I’m sure there’s probably a neurological reason that I’m missing due to my non-scientific background but it seems to me that grief points to the existence of the soul. We realise that someone’s very existence has been snuffed out, that in that brief instant, with that last breath their consciousness no longer exists. Even as a Christian the thought does go through your head, ‘What if they are literally no more? What if there is no God? What if they don’t have a soul and their essence, the person that I knew, has gone forever. They aren’t anywhere, they literally no longer exist (at least on an A-theory of time…).

However I trust that they do still exist somewhere, not that the soul is necessarily eternal (Plato, not scripture) but I trust that disembodied mind is of course possible. 

So grief, while being destructive and a hindrance to development shows us that we care about what happens to other peoples’ souls, it shows us that we miss people around us and it shows us that we value their impact on society and on our lives. Of course this could be explained through desiring their skills for the herd and not missing them, but missing what they do.

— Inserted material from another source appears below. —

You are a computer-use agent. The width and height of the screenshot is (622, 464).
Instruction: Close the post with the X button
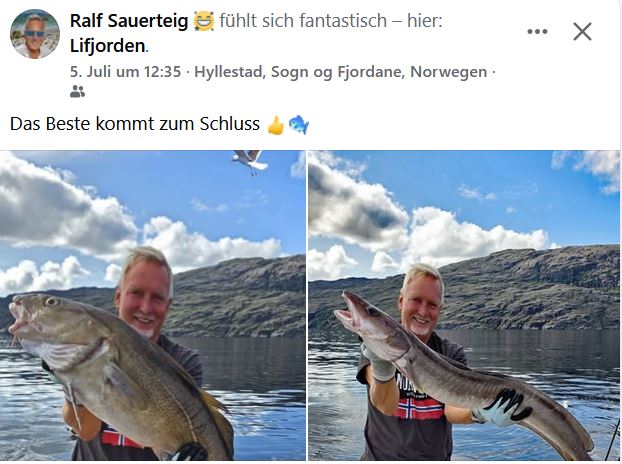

This doesn’t make sense to me, it seems more likely that we do, indeed, miss their whole being, we don’t like the fact that their consciousness may no longer exist in any way. Why? Perhaps we fear for their soul. No, I don’t think so… Maybe we are selfish. We want to keep them so we can feel good about their existence again.

Grief is okay, but it should always be seen as a celebration of life and not a mourning of the lack of existence for that individual who once was. To be caught in grief is to be caught in misery, it is to self-destruct and it is to forget the reality of death.

Death should not be feared, it should be embraced.